··· TEXT SEGMENT ···

Men do big ideas, women write stories

3quarksdaily points to a Guardian story where the author, Alison Flood, wonders if there’s a gender divide between writing books on big ideas, and writing stories:

Julia Cheiffetz, blogging at publishing website HarperStudio, dubs the genre “big think” books – making serious non-fiction subjects accessible and popular. “The point is, all of them promise access to a club whose sole activity is the exchange of ideas; all of them promise, however covertly, to make us feel smarter. And all of them are written by men,” she writes, also singling out The World is Flat by Thomas L Friedman, The Black Swan by Nassim Nicholas Taleb, The Wisdom of Crowds by James Surowiecki and Predictably Irrational by Dan Ariely.

“It is hard to know whether women are better at telling stories than propagating ideas (I’m thinking of Susan Orlean, Mary Roach, Karen Abbott), or whether the intellectual audacity required to sell our hypotheses about the world simply isn’t in our genetic makeup.”

The real story to this post, though, is happening in comments. Commenters have proposed explanations for the seeming disparity ranging from women are not encouraged to speak out, to publishers being less likely to accept a “big think” book proposal from a woman. Additionally, commenters have also pointed out “big think” books in the bestseller lists by women, that the Guardian article author “seems” to have missed in her cataloging of big books.

··· DATA FOR ANALYSIS ···

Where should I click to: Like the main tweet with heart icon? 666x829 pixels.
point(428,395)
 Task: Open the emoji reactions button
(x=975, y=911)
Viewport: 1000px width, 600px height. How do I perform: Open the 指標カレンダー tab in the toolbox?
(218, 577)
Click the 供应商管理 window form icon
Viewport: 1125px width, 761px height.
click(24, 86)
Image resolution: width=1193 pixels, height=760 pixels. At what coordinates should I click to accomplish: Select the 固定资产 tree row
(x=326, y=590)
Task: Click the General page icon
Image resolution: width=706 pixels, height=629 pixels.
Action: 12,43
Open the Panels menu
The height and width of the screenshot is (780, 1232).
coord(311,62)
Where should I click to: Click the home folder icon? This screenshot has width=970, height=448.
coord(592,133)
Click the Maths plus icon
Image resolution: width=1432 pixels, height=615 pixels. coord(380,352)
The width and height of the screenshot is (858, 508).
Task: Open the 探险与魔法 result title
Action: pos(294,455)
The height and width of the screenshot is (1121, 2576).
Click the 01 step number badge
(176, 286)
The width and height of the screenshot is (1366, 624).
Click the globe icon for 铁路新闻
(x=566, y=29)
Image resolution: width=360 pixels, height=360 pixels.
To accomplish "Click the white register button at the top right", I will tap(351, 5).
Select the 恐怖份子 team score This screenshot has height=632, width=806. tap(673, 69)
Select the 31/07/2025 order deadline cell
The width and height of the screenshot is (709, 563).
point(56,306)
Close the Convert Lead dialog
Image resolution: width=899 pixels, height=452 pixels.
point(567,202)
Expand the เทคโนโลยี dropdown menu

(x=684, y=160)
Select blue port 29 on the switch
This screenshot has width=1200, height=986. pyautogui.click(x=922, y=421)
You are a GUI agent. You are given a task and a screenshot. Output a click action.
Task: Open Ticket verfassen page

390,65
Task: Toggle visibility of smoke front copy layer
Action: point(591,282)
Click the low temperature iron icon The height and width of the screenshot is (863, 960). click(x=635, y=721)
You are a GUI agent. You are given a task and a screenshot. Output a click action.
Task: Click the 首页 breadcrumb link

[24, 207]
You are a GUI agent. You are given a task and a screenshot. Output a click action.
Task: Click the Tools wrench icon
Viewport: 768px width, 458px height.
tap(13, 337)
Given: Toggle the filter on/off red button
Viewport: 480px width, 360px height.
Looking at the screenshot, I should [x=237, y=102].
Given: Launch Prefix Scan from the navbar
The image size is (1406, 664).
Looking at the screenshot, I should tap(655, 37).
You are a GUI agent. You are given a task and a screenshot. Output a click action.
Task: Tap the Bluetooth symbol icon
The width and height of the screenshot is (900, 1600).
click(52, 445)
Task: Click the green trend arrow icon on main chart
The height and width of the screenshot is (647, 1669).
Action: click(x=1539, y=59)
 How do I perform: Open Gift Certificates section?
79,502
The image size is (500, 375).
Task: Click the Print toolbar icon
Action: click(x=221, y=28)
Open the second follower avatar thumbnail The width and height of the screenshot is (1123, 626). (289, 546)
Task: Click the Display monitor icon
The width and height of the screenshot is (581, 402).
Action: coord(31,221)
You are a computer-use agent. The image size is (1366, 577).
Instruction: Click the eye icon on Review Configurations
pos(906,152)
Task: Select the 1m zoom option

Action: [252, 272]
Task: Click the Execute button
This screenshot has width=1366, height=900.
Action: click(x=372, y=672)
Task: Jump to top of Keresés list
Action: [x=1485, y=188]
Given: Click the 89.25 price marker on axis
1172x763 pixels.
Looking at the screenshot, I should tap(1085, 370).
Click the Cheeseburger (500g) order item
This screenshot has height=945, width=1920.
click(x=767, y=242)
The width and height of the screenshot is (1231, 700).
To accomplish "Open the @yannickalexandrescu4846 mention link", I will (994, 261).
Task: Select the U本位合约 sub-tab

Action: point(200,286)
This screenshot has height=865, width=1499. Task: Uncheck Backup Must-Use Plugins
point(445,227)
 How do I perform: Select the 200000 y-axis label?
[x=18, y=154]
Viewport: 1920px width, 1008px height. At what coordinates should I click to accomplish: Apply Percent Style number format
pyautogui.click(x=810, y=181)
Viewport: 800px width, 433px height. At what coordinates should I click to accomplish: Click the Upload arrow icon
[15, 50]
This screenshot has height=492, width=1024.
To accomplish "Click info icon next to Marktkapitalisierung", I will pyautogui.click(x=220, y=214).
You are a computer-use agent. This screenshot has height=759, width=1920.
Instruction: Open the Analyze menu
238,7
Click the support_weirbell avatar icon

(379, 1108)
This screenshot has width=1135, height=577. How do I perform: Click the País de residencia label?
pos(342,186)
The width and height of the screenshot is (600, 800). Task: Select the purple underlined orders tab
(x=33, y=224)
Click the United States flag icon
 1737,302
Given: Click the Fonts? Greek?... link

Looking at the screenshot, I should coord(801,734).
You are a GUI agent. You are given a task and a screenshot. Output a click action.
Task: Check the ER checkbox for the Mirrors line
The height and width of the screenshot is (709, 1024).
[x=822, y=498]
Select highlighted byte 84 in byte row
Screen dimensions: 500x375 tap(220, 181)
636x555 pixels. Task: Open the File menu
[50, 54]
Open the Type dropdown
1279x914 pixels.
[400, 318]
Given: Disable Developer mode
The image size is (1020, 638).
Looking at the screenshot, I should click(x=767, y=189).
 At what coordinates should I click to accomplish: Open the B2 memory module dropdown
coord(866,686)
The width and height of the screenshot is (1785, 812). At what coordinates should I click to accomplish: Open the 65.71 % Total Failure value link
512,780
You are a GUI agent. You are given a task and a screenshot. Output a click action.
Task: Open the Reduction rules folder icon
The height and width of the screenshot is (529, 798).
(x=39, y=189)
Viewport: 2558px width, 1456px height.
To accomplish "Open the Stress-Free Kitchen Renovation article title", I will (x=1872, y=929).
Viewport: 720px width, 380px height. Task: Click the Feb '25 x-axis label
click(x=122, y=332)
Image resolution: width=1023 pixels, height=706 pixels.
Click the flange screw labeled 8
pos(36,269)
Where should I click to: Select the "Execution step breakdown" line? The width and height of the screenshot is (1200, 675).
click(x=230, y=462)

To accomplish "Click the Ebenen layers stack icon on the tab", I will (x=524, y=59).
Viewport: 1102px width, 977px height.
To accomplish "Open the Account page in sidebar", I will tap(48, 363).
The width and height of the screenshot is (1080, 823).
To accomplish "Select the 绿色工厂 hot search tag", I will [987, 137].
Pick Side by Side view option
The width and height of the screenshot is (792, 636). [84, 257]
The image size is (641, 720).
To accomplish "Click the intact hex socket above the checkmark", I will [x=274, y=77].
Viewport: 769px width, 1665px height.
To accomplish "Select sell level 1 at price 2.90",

···

> **WORK INSTRUCTION 1**
According to the post on gender and "big think" books, on which website does Julia Cheiffetz blog?
> **WORK INSTRUCTION 2**
Continue the post about men, women and "big think" books from its final sentence.

> **TASK OUTPUT 1**
HarperStudio, a publishing website.

> **TASK OUTPUT 2**
From what I can see in weblogging, I would say that the commenters to the story have the right idea: not encouraged, not seen. Sadly, also as demonstrated in weblogging, pointing out the problems doesn’t bring about any change, either.

Then there’s my recent look at Seth Godin’s Tribes. I know that a fairer review would come from reading the book, rather than just the Kindle sample, but from looking at a video Godin gave in reference to his book, I also know my opinion of the book wouldn’t change. These books may typically be written by men, but I don’t think that’s necessarily an insult to women, or a flattery to men.

A positive side effect to the story is that I now have several new books to try out, starting with Naomi Klein’s Shock Doctrine. I also found Bookninja.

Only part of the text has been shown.